Division of Molecular Virology, Department of Molecular and Clinical Medicine, Linköping University, Sweden; Department of Microbiology, University of León (UNAN), Nicaragua; Microbiological Laboratory, Ryhov County Hospital, Jönköping, Sweden; Division of Medical Microbiology, Department of Molecular and Clinical Medicine, Linköping University, Sweden

^* To whom correspondence should be addressed. Email: perli{at}imk.liu.se.

	Abstract

Norovirus is now recognized as the leading cause of nonbacterial, acute gastroenteritis in adults causing numerous outbreaks worldwide. We have developed two novel Light Upon Extension^TM (LUX^TM) real-time PCR assays for detection and quantification of norovirus genogroups I and II. The LUX^TM system uses a fluorophore attached to one primer having a self-quenching hairpin structure making it cost-effective and specific. The assays were evaluated against clinical stool specimens (n=103) from Sweden and Nicaragua and compared to established methods. The norovirus assay detected more positive stool specimens (47/103) than conventional PCR (39/103) and corresponded to a TaqMan® real-time PCR with the exception of one specimen.

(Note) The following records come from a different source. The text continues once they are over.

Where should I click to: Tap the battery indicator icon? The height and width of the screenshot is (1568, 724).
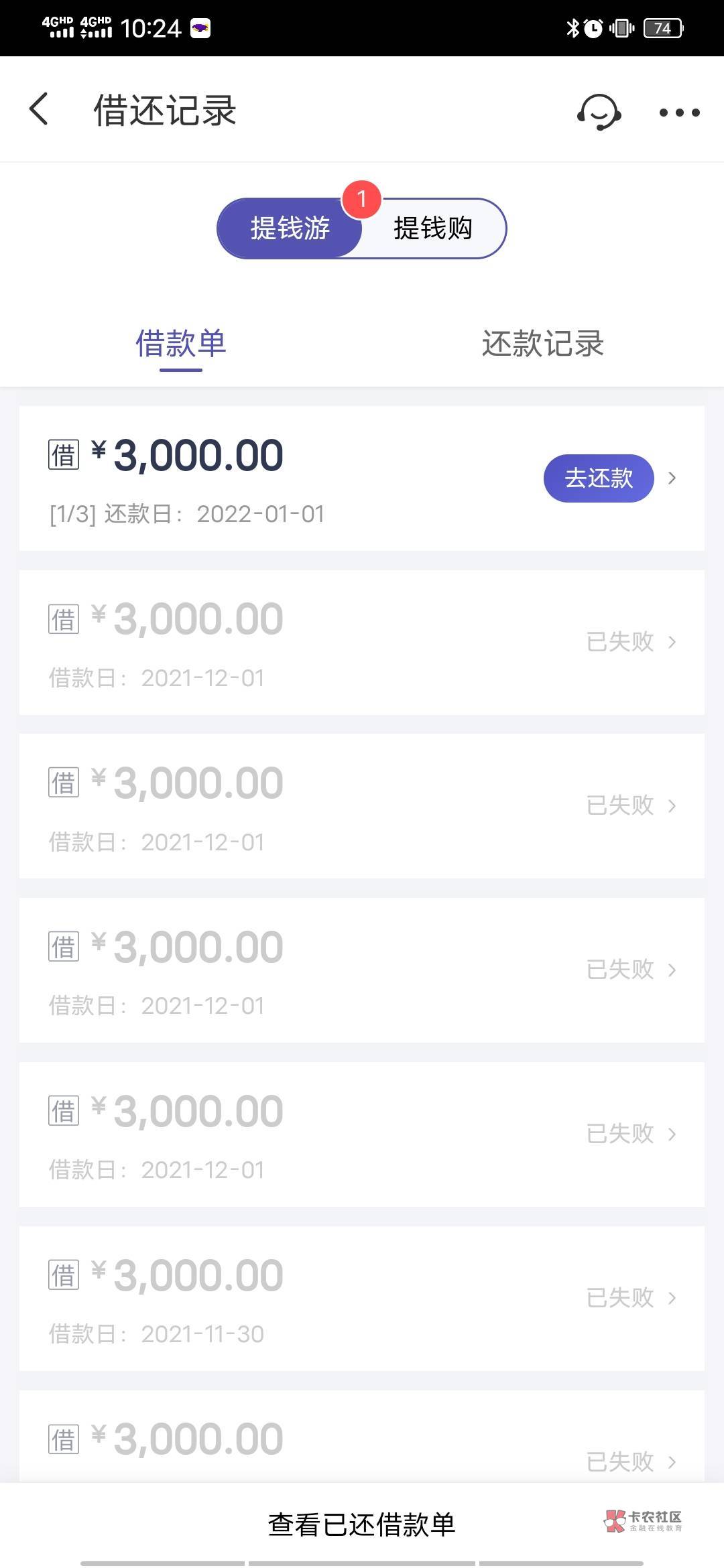click(663, 28)
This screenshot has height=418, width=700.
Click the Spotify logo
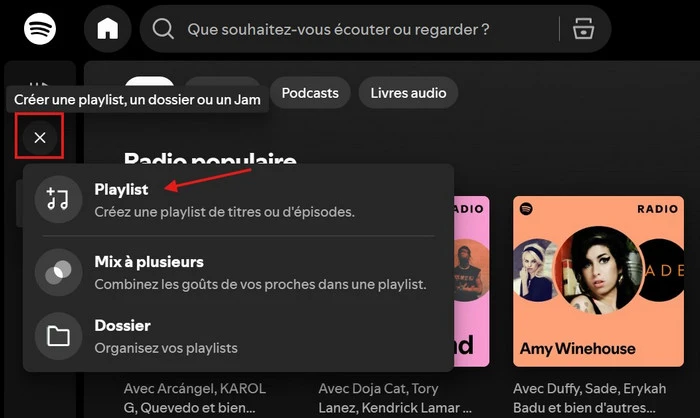(x=40, y=29)
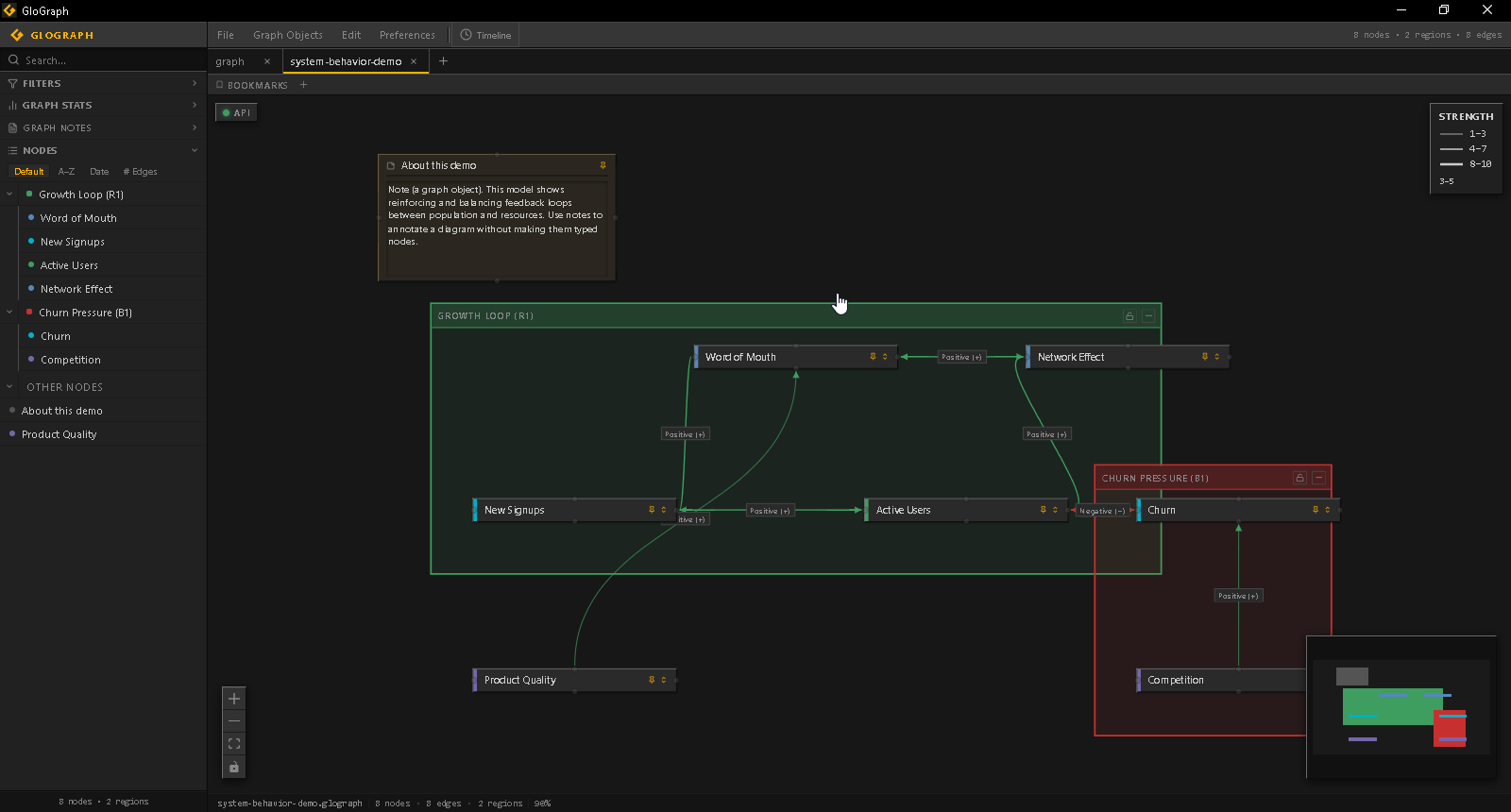1511x812 pixels.
Task: Click pin icon on About this demo note
Action: coord(603,165)
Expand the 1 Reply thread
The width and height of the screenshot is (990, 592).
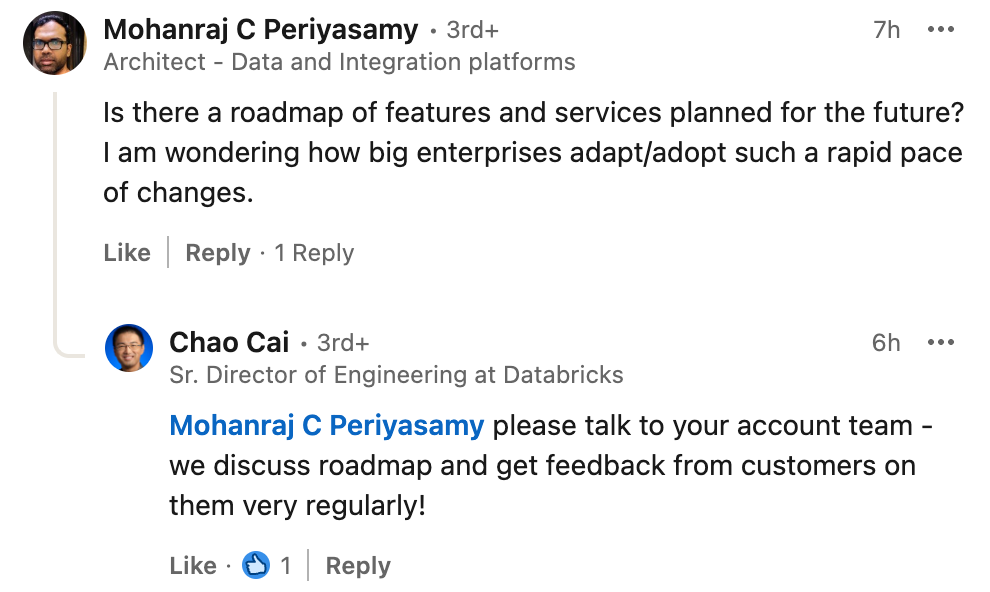(x=313, y=253)
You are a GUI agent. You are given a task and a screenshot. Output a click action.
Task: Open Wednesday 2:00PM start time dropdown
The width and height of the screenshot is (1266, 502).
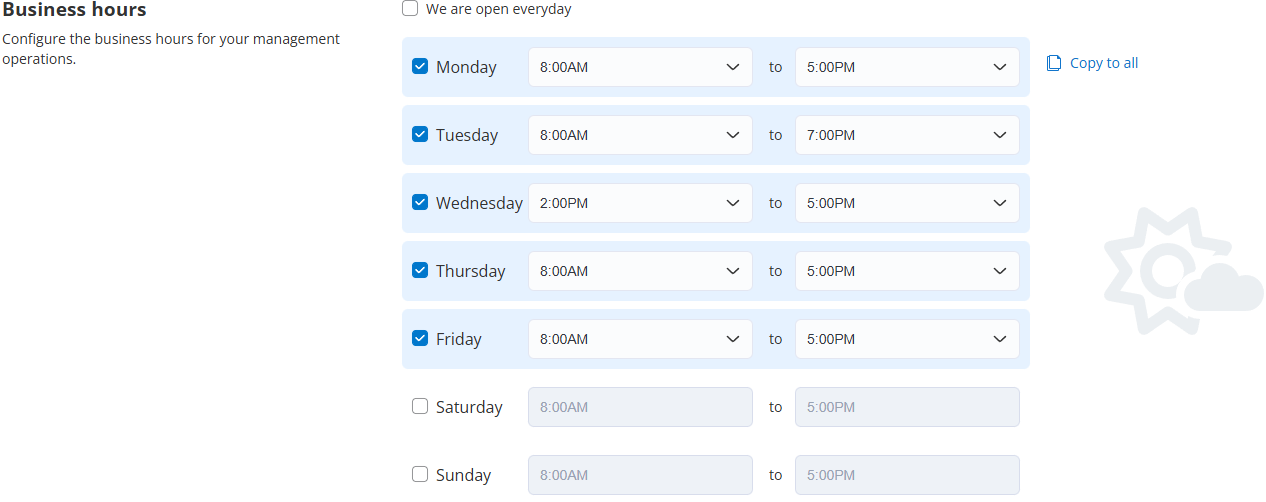pyautogui.click(x=640, y=203)
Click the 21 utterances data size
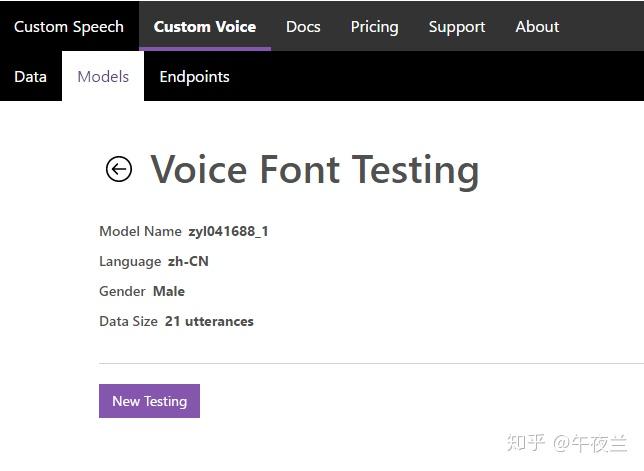644x471 pixels. (209, 321)
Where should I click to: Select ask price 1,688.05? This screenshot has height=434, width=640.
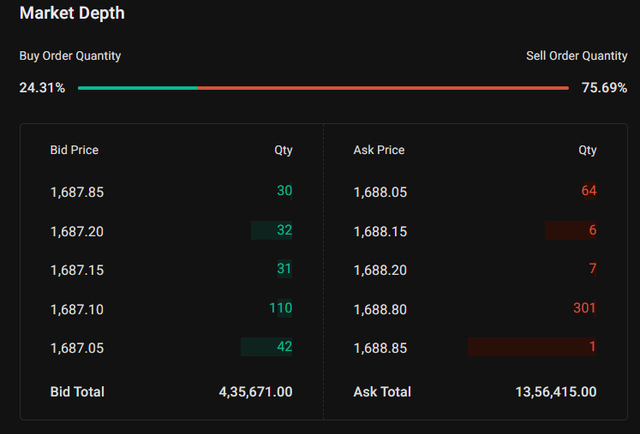click(381, 191)
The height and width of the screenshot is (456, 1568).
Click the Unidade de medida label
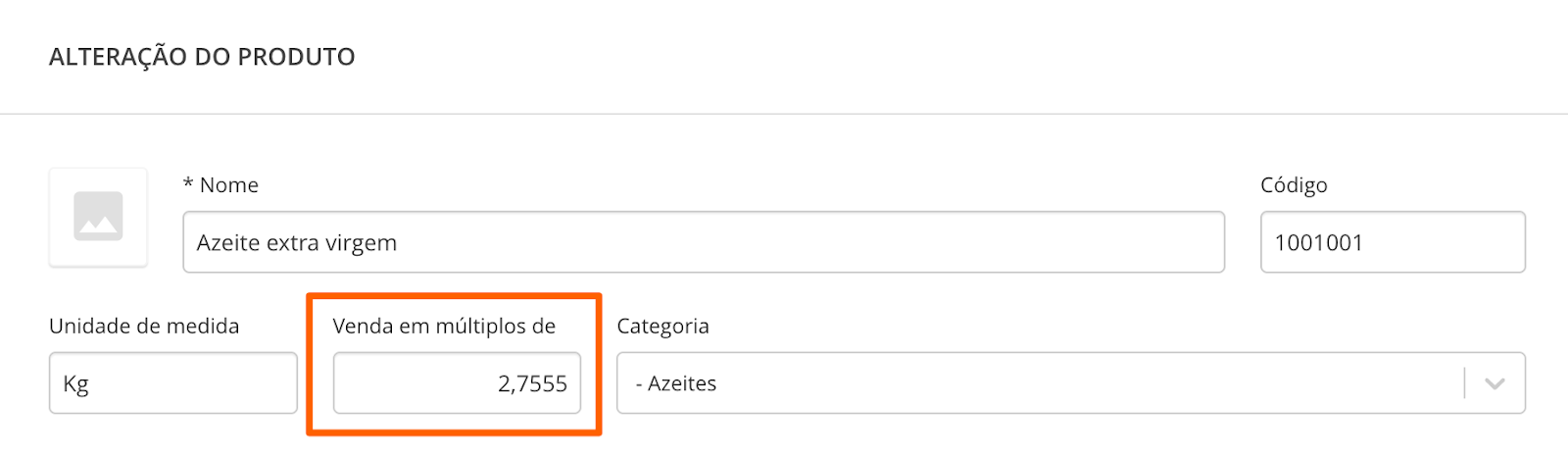click(144, 327)
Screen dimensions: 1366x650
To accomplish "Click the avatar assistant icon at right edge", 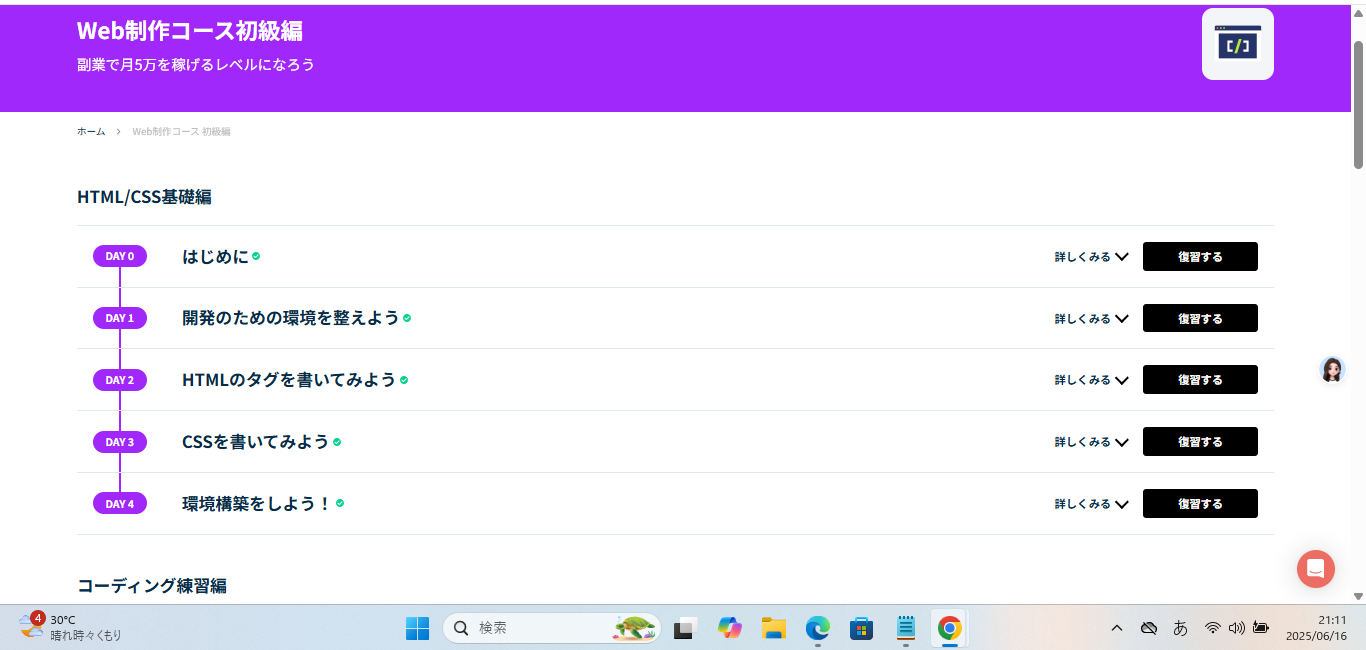I will [1331, 369].
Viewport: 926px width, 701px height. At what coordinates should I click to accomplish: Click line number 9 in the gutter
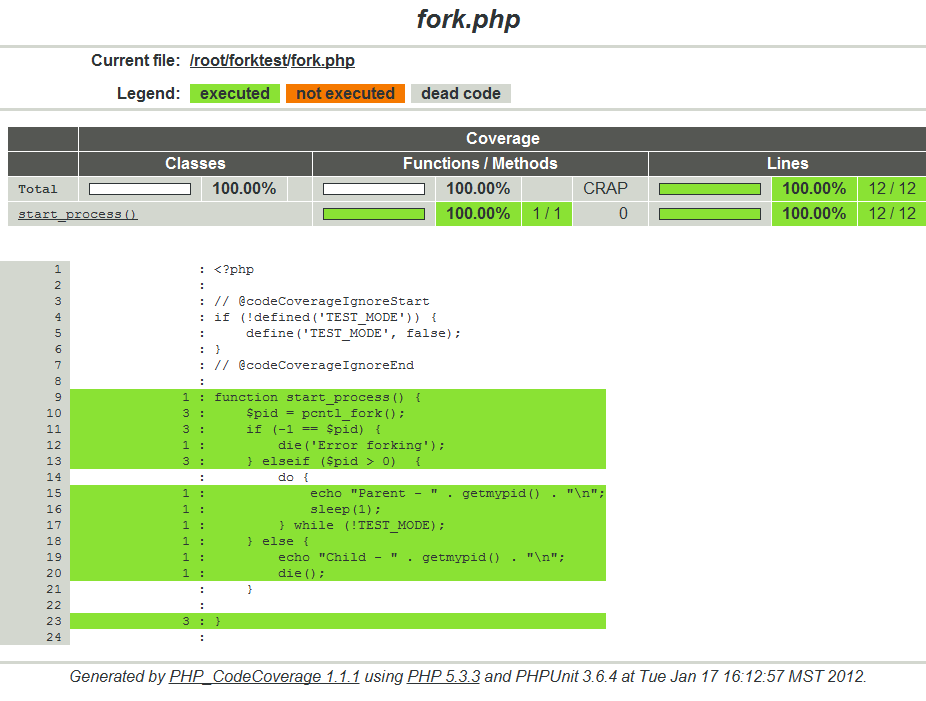coord(57,397)

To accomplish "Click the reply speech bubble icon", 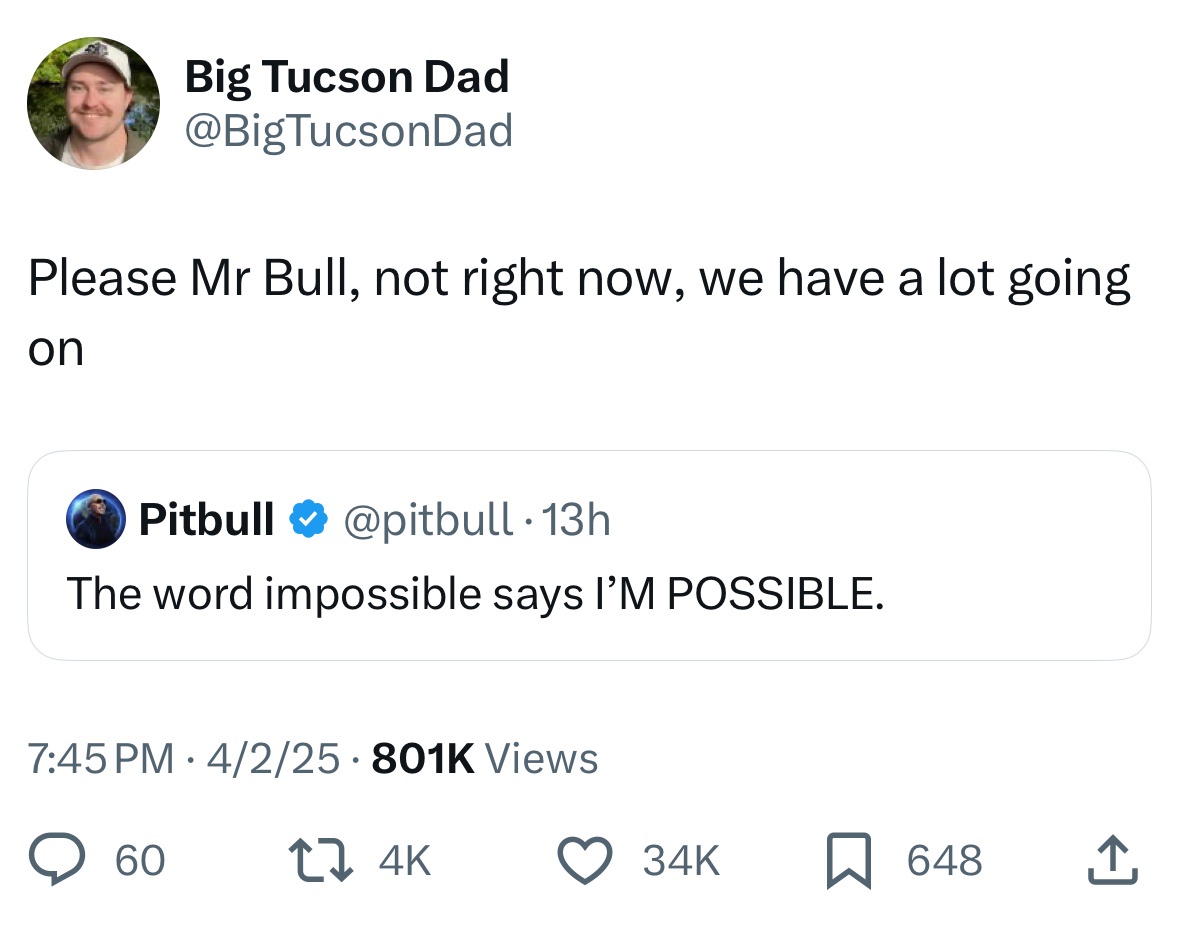I will tap(57, 860).
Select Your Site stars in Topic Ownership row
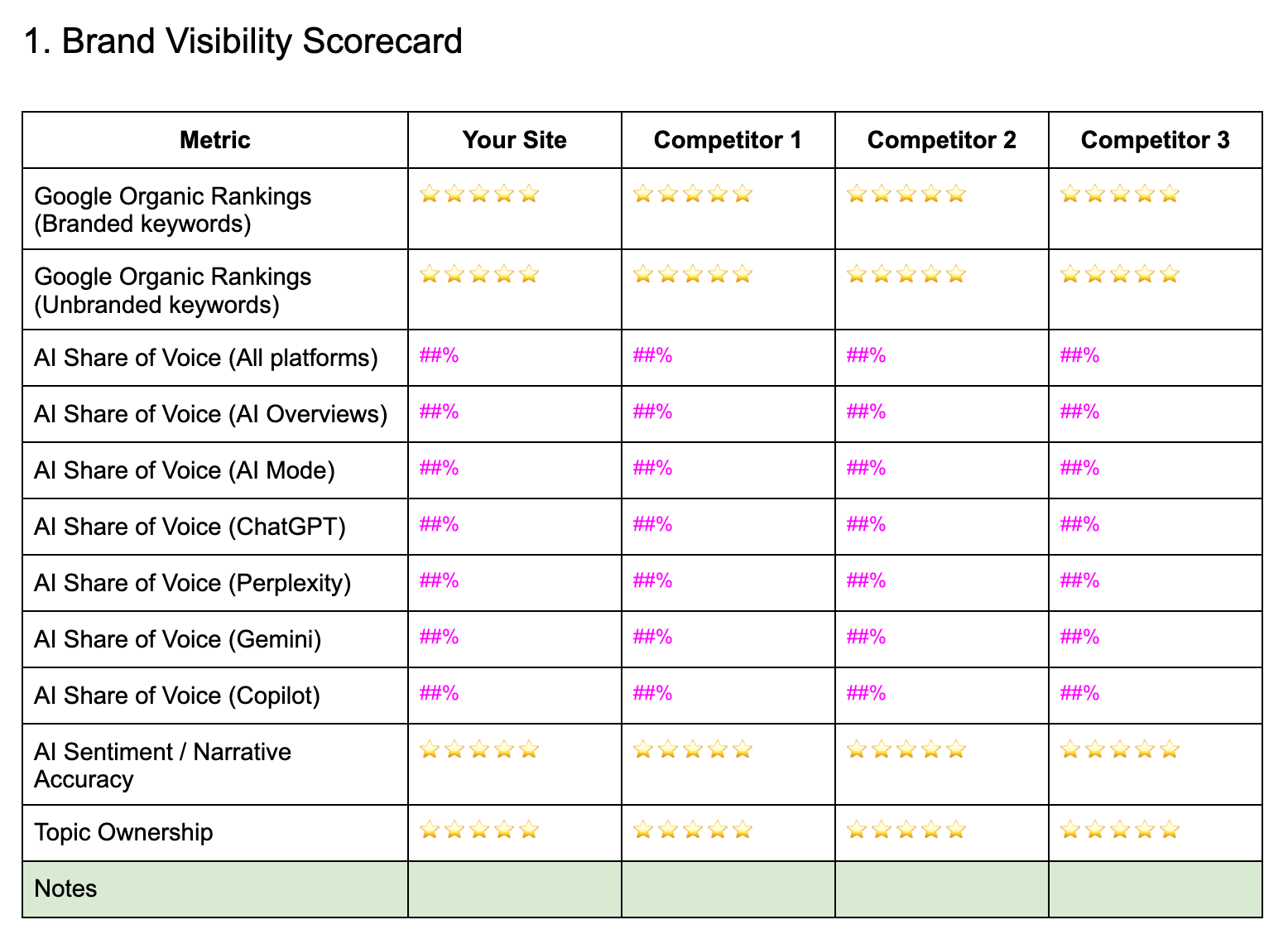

Furthermore, the assays correctly identified all (n=11) coded control specimens in a reference panel containing various genogroups and genotypes. Both LUX^TM real-time PCR assays had a wide dynamic range, detecting from 10¹ to 10⁷ genes per reaction, resulting in a theoretical lower limit of 20 000 viruses per gram of stool. No cross-reactivity was noticed with specimens containing other enteric viruses and by using melting curve analysis we could differentiate between norovirus genogroups I and II.